Since food is quickly digested in the mouse stomach, this method of identifying victims is much more reliable than the “classical” visual method, when a specialist in preserved chitin fragments establishes the species of an insect.
In total, 46 species of insects were identified, most of them were beetles and butterflies that live both in the fields and in the forest or even in the swamp.
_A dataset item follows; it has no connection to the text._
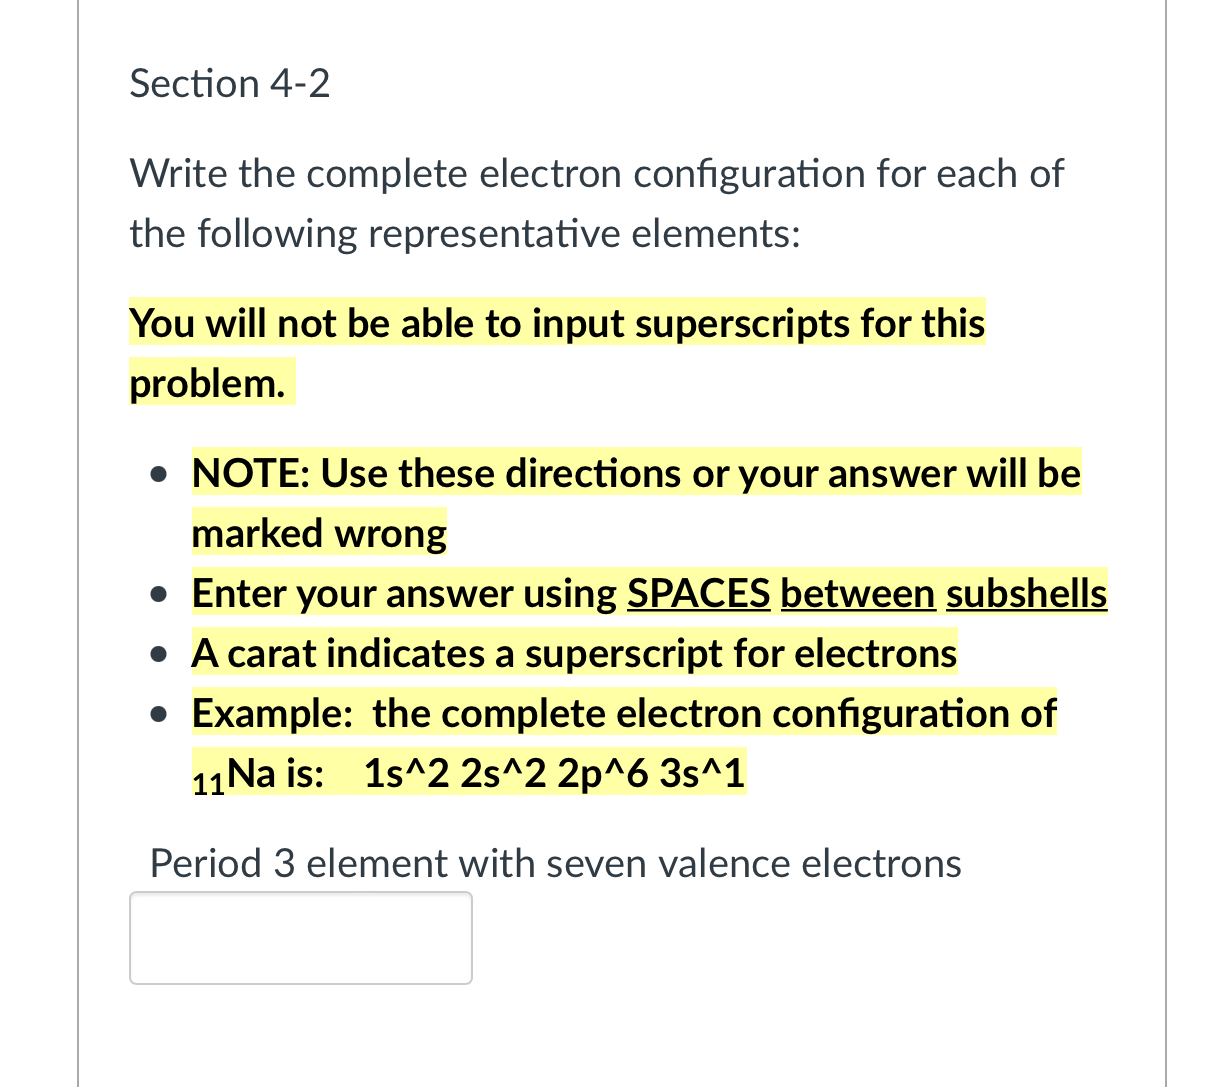Click the third bullet point marker
1232x1087 pixels.
160,653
About 20 percent of the identified insect species are considered pests of agriculture and forestry: for example, one larva of the acorn codling moth ( Cydia splendana ) can damage up to four acorns, and the chestnut weevil ( Curculio elephas ) is often found in chestnut fruits already on the market
Separately, it is worth noting their prevalence in the diet of noctules: for example, the weevil was found in 18% of the studied stomachs, the pine cocoon moth ( Dendrolimus pini ) – in 24%, and the short-horned beetle ( Spondylis buprestoides ), one of the most common pests of coniferous plantings – in 41%.
In other words, insect pests are not accidental, but quite common components of the bat diet, and the disappearance of bats may lead to an increase in the number of pests, which will have to be compensated by chemical insecticides.
Providing humanity with green energy, windmills, in turn, deprive us of the free “services” of bats to control the number of harmful insects.
Estimates have shown that more than ten bats per year die on each wind turbine. Considering that about 300,000 windmills operate on the German mainland, the number of dead bats could reach millions.
As measures to combat this, they are already introducing a temporary shutdown of windmills during the period of greatest activity of bats, which can reduce the number of dead animals to one or two per year.
Unfortunately, switchable windmills have not yet become widespread, and old models make up about 75% of all German windmills.
This means about 200,000 dead mice per year, which, given the slow breeding rate of noctules, could bring the once abundant species to the brink of extinction.